NSN revealed its plans to become a lean, mean 4G machine last November, when it announced a restructuring plan involving 17,000 job cuts and the shedding of any business unit unrelated to its core mobile broadband strategy. It quickly sold off its wireline access business to Adtran and its mobile backhaul unit to DragonWave. NSN’s carrier business support systems (BSS) software division is also rumored to be on the auction block with both Ericsson and Amdocs as potential bidders.
NSN, however, chose to hold onto its optical business, saying it fit with its 4G goals, but it now appears to have changed its mind. Here’s Ovum network infrastructure analyst Dana Cooperson’s take:
“When Nokia Siemens Networks announced its updated strategy about a year ago it said it was focusing its business on mobile broadband but needed to keep its optical group as a complement. This struck Ovum as odd: its strongest position in optical (it’s ranked 10th globally in the $ 14.9B market with just under $ 500M annual sales) is in the network core, where there is little connection with MBB. Furthermore, NSN’s optical business has been slipping for years with no clear plan to improve; it has not done the kind of fundamental R&D that its main competitors (e.g., Alcatel-Lucent, Ciena, Cisco Systems, Huawei Technologies) are doing.”
It’s unclear what a private equity firm will do with a global optical equipment unit, but Cooperson said Marlin’s goal may just be to flip the business over to one of NSN’s competitors, possibly Juniper Networks.

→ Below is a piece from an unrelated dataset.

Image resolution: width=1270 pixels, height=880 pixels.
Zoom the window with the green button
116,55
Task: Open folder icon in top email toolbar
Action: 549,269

NSN 4G focus, however, appears to paying dividends. At the time of its restructuring announcement, NSN had just acquired Motorola’s commercial networks businesses, it was running short of operating cash, and it had missed out on some of the initial major LTE contracts. But in the last year it has emerged as a big 4G contender, winning key carrier deals in Asia and posting record profits in the third quarter.